The National Review, I see, has joined the small but growing list of conservatives who are calling for your scalp. CATO’s Stephen Moore, president of the Wall Street “Club for Growth,” thinks you may be shaping up as the “Dick Darman” of the Bush administration. In case you have forgotten, it was Darman who, as director of the Office of Management and Budget in 1990, helped cut the deal with the Democrat Congress that tore up the “read my lips, no new taxes” campaign pledge of George the elder when he ran for president in 1988.
Darman was certainly complicit in the White House decision to go that route, but he had plenty of help, from Fed Chairman Alan Greenspan and Senate Minority Leader Bob Dole (who was once described as “the tax collector for the welfare state”). But it was really then-Treasury Secretary Nick Brady, the president’s best pal back then, who provided the critical push. If Brady had lifted his pinky finger in opposition, there would not have been the deal that not only raised tax rates, but also abandoned the other 1988 campaign pledge of George Bush – to cut the capital-gains tax to 15 percent from 28 percent. Dick Darman actually tried to deliver on that pledge in 1989, but failed when he was outmaneuvered by Senate Majority Leader George Mitchell, and Bob Dole threw in the towel.
You are really not in the same boat with Darman, Mr. Secretary, but conservatives have become so frustrated with the decline of the economy this year that they have decided to make you the scapegoat. They only have themselves to blame. Long before you hitched your wagon to the Bush campaign, conservatives like Steve Moore and Larry Kudlow (a National Review columnist) were climbing into bed with the conservative Keynesians that gathered around Texas’ Governor Bush in early 1991 as he prepared for his run.
I was appalled at the time, and said so publicly, when I saw him pick former Fed Governor Larry Lindsey as his chief economic adviser. Larry was once a second-rate economist, but after spending several years rubbing shoulders with the bureaucratic Keynesian Ph.D. economists at the Fed, he has become third rate, at best. It is Larry Lindsey who should have been fired long ago for his simple-minded demand-side nostrums about “putting money into people’s pockets.” But when so many well-meaning conservatives, including Jack Kemp, fell all over themselves in schmoozing Lindsey and his tax plan for the economy, how can they now be calling for his head? You see what I mean?
The only reason I’m able to hang back from that lynch mob is that I fingered Lindsey and his team from the very start as the same right-wing Keynesians from Harvard and Stanford who counseled our president’s father. That’s “the only reason,” though. I’ve explained to my clients at Polyconomics that you have been a good soldier so far, marching into enemy fire on Capitol Hill in defense of a tax package that never impressed you to begin with.

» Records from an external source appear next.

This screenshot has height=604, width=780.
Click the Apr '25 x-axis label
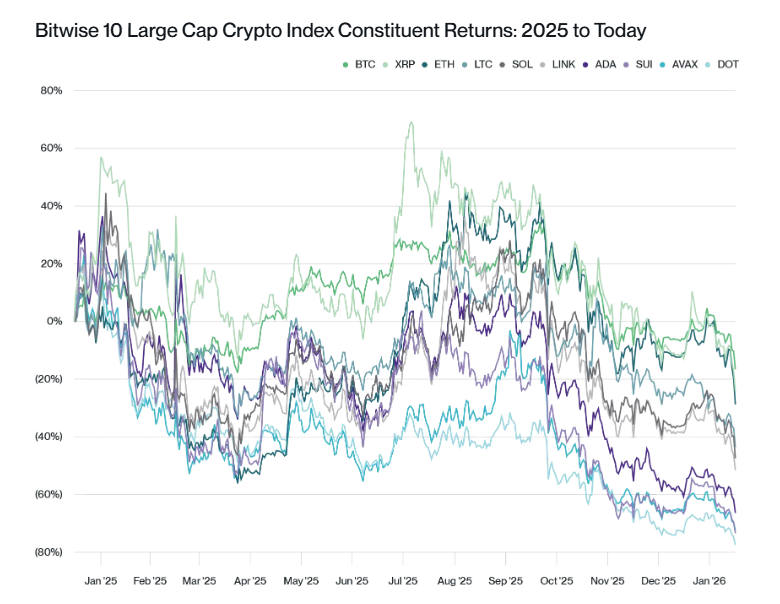249,580
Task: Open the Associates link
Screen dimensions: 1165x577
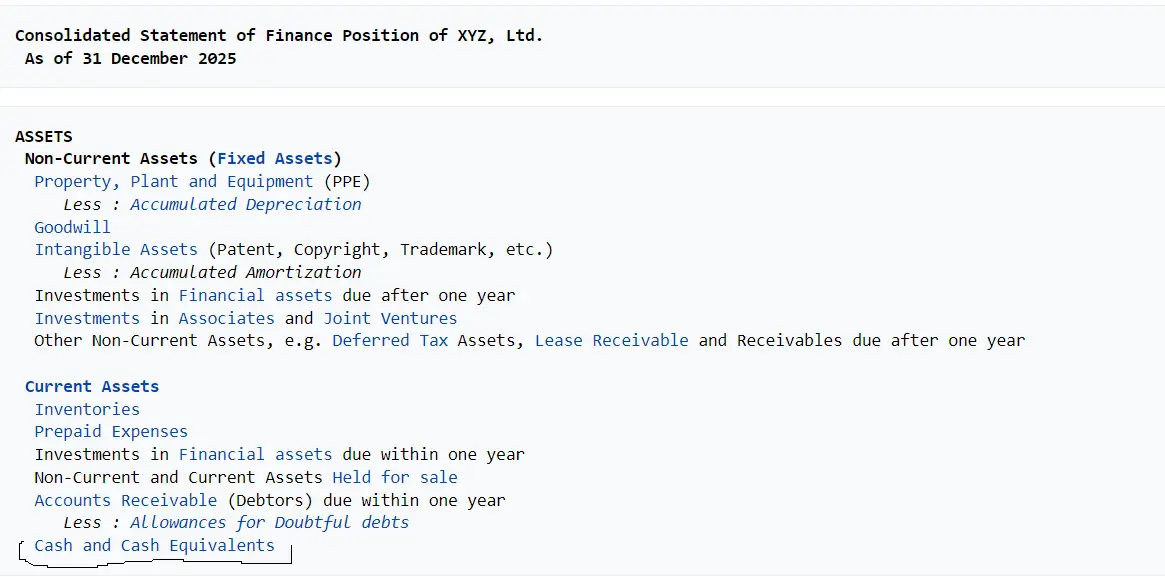Action: pos(226,318)
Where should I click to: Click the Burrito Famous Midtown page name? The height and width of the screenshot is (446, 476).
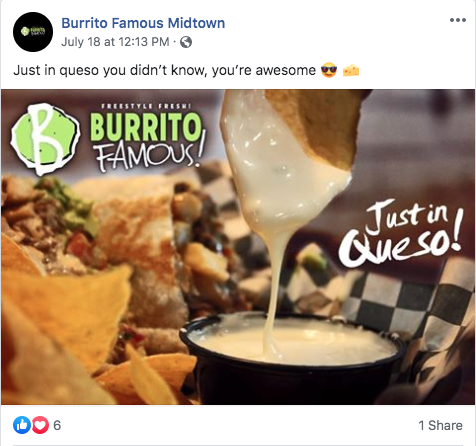coord(143,23)
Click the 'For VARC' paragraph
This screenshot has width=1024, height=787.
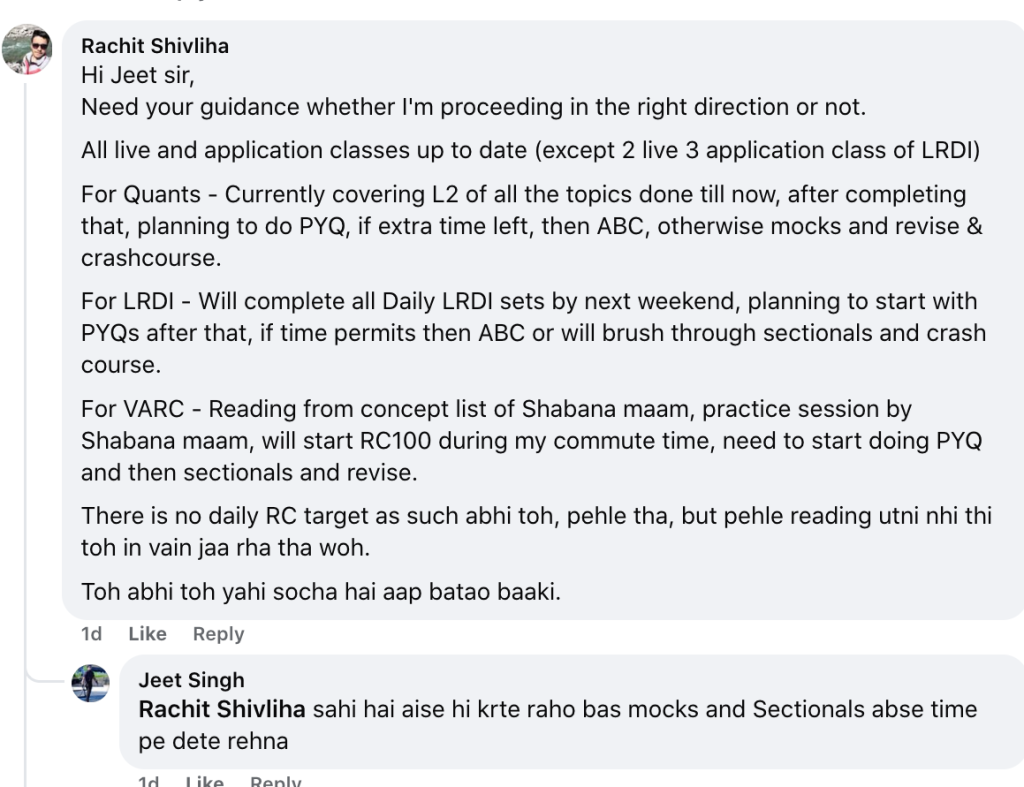[532, 440]
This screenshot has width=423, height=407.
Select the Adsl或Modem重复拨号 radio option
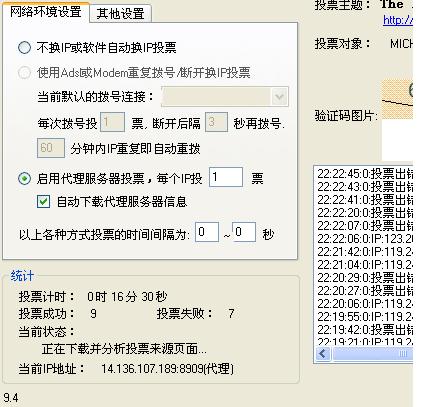(24, 72)
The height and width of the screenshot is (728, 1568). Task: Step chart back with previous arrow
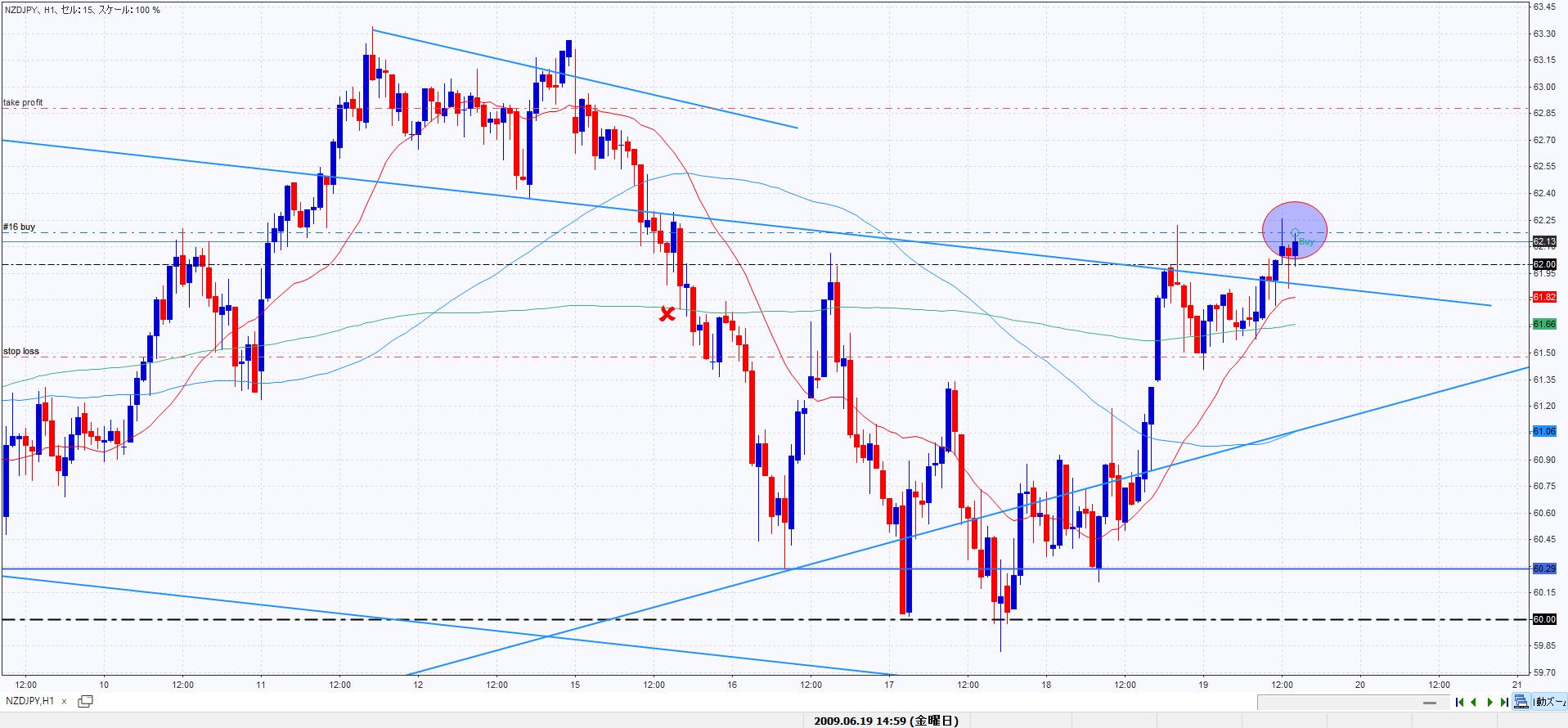1474,702
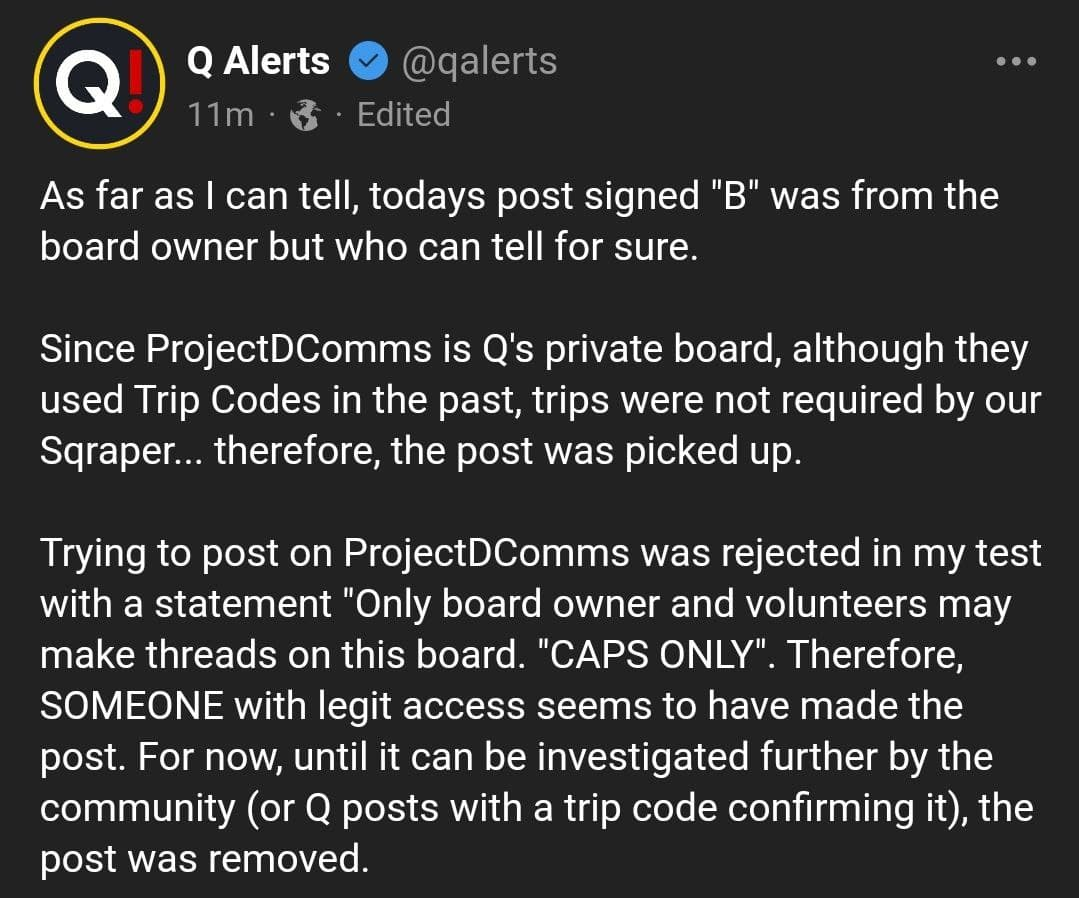Screen dimensions: 1079x898
Task: Click the Q Alerts display name
Action: tap(258, 61)
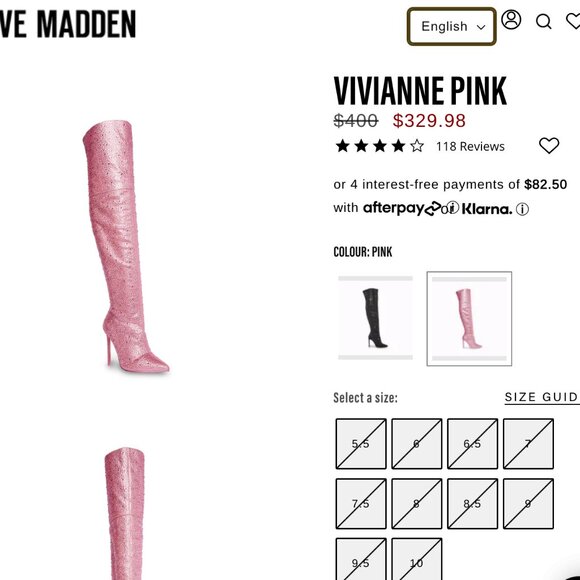The image size is (580, 580).
Task: Select size 10
Action: pos(417,559)
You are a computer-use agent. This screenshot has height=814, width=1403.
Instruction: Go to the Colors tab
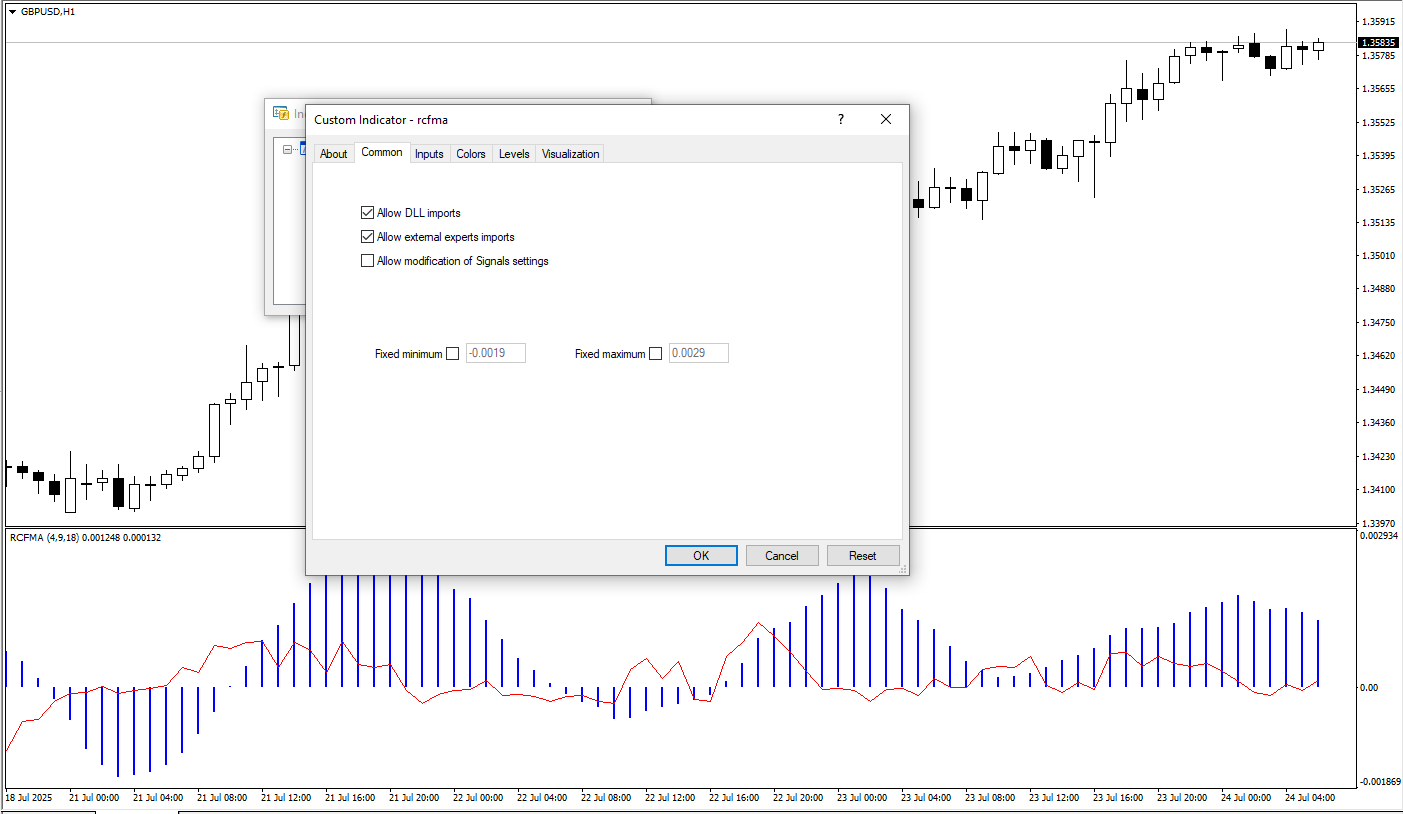470,154
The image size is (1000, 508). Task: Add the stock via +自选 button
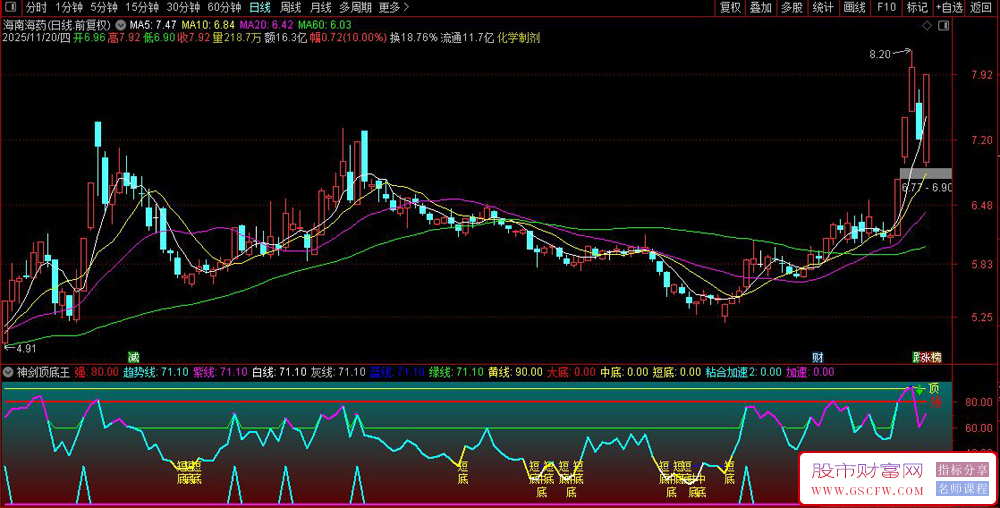click(x=950, y=7)
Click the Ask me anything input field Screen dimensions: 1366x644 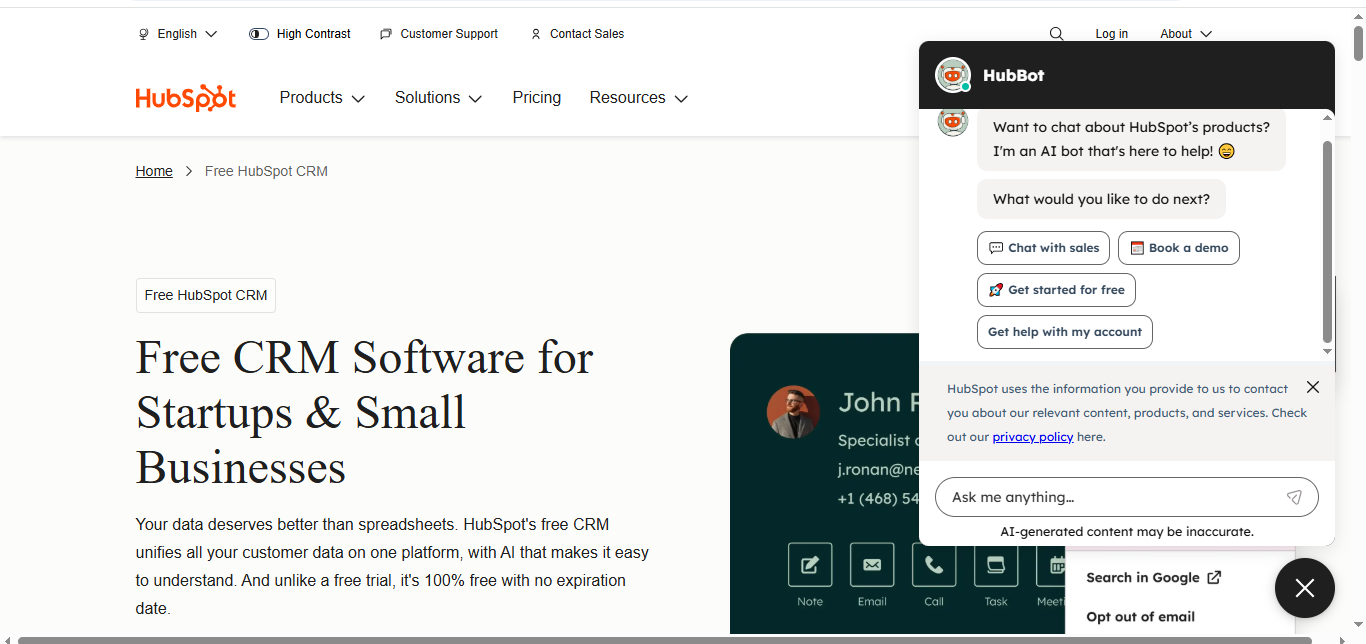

When you came out the other day with your comment that the tax bill emerging from the Republican House Ways and Means committee was in good part “show business,” you were right. There is very little in the bloated package that would have supply-side growth effects. But it would not have made so many conservatives angry if you had been more aggressive these last several months in taking part in shaping the overall administration policy to the domestic and international economy. Once you accept the idea that Lindsey runs fiscal policy and Alan Greenspan runs monetary policy – including the foreign-exchange value of the dollar – there really is nothing much for the Treasury Secretary to do except straighten out the furniture in the Treasury building. You have been “passive,” the word I chose in a client letter I sent you a copy of in August. From my Wall Street clients, I’ve heard “dead weight,” “invisible,” and “rudderless.”
As you know, I’ve been disappointed in your lack of interest in my deflation arguments, but there, too, I have to say it is no surprise given the fact that the same people who are after your scalp have shown no interest in it either. The economy is being dragged down by this slowly-growing monetary cancer, but if my old colleagues at The Wall Street Journal show no interest in taking it up, why should I expect you to do so? Maybe I do because you are the Treasury Secretary for the most important country in the world, and when our economy suffers from this cancer, the whole world suffers too.
Larry Lindsey will never delve into this because it would involve an implicit criticism of Greenspan. And as I told you in March, when I explained the problem to you in your office, I specifically warned that because Greenspan five years ago dismissed the deflation warnings, we should not expect him now to admit to five years of accumulated errors. If the problem is going to be dealt with, it will have to be the Treasury Secretary – either you or your successor.